CD19-targeting, 3rd Generation CAR T Cells for Refractory B Cells Malignancy

Treatment of patients with B cell lymphoma or leukemia with two doses of CD19-targeting chimeric antigen receptor (CAR) T cells to evaluate for safety and efficacy.

Treatment of patients with B cell lymphoma or leukemia with two doses of CD19-targeting chimeric antigen receptor (CAR) T cells to evaluate for safety and efficacy. The CAR consists of a CD19 targeting antibody scFv with three intracellular signaling domains derived from CD3 zeta, CD28 and 4-1BB. Autologous T cells will be gene engineered with the CAR gene using a retrovirus vector. Prior to T cell infusion, the patients will be subjected to preconditioning treatment. After the second infusion patients will be subjected to immunomodulatory treatment. After T cell infusion, the patients will be evaluated for 24 months for adverse reactions, persistence of CAR T cells and efficacy. Primary outcome: - Registration of the safety profile such as inflammation, fever, pain, changes in blood pressure, pulse and other adverse events. Weekly for the first 6 weeks, then at 3, 6, 9, 12, 15, 18, 21 and 24 months. Secondary outcome: Tumor response, CAR T cell persistence and immunological profile Determination of tumor size and the tumor marker CD19. Determination of the levels of circulating B cells. Determination of the level of CAR T cells (mRNA and cells) in blood and biopsies. Determination of activation markers on CAR T cells such as CD107a. Determination of the presence of immunological markers in blood and biopsies. At 1 and 3 weeks then at 3, 6, 9, 12, 15, 18, 21 and 24 months.

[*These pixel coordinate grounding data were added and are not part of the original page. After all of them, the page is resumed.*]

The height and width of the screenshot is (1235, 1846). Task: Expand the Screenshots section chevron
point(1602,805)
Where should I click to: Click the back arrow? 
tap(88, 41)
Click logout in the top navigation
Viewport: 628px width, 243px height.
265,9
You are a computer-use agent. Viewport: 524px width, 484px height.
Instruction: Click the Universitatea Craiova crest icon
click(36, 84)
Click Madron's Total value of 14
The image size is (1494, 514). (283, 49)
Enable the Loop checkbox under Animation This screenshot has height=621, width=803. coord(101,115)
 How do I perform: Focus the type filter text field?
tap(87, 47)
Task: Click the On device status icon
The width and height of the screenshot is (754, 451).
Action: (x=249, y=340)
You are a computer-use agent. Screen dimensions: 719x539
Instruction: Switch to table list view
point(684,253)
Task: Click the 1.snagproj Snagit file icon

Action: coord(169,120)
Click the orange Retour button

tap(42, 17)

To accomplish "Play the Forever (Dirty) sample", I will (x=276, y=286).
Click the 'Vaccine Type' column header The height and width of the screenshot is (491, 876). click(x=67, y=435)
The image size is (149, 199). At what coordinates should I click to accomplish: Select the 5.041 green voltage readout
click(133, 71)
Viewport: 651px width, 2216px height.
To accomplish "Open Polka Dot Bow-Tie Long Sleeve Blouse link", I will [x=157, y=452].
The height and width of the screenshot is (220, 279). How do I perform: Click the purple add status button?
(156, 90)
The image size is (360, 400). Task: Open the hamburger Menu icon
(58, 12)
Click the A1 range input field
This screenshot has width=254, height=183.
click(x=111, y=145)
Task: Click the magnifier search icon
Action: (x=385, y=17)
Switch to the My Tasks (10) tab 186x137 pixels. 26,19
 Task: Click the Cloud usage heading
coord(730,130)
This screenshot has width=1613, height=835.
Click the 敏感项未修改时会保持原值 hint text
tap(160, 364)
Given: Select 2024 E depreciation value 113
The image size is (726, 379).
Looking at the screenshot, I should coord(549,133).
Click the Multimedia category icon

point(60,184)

Inclusion Criteria: Relapsed or refractory CD19+ B-cell lymphoma or leukemia with no other curative treatment option available. Measurable disease. All ages Performance status ECOG 0-2. Fertile females/males must consent to use contraceptives during participation of the trial. Signed informed consent. Exclusion Criteria: Any significant medical or psychiatric illness that would prevent the patient from giving informed consent or from following the study procedures. Patients with primary CNS lymphoma. Known human immunodeficiency virus (HIV) infection. Active and/or severe infection (e.g. tuberculosis, sepsis and opportunistic infections, active hepatitis B virus (HBV) or active hepatitis C virus (HCV) infection. Other serious underlying medical conditions, which, in the Investigator's judgment, could impair the ability of the patient to perform the treatment. Treatment with an investigational product within 30 days prior to enrollment, or at least 5 half-lives of that drug, which is longest. Pregnancy Patients that do not consent to that tissue and blood samples are stored in a biobank Patients whose cells cannot be manufactured.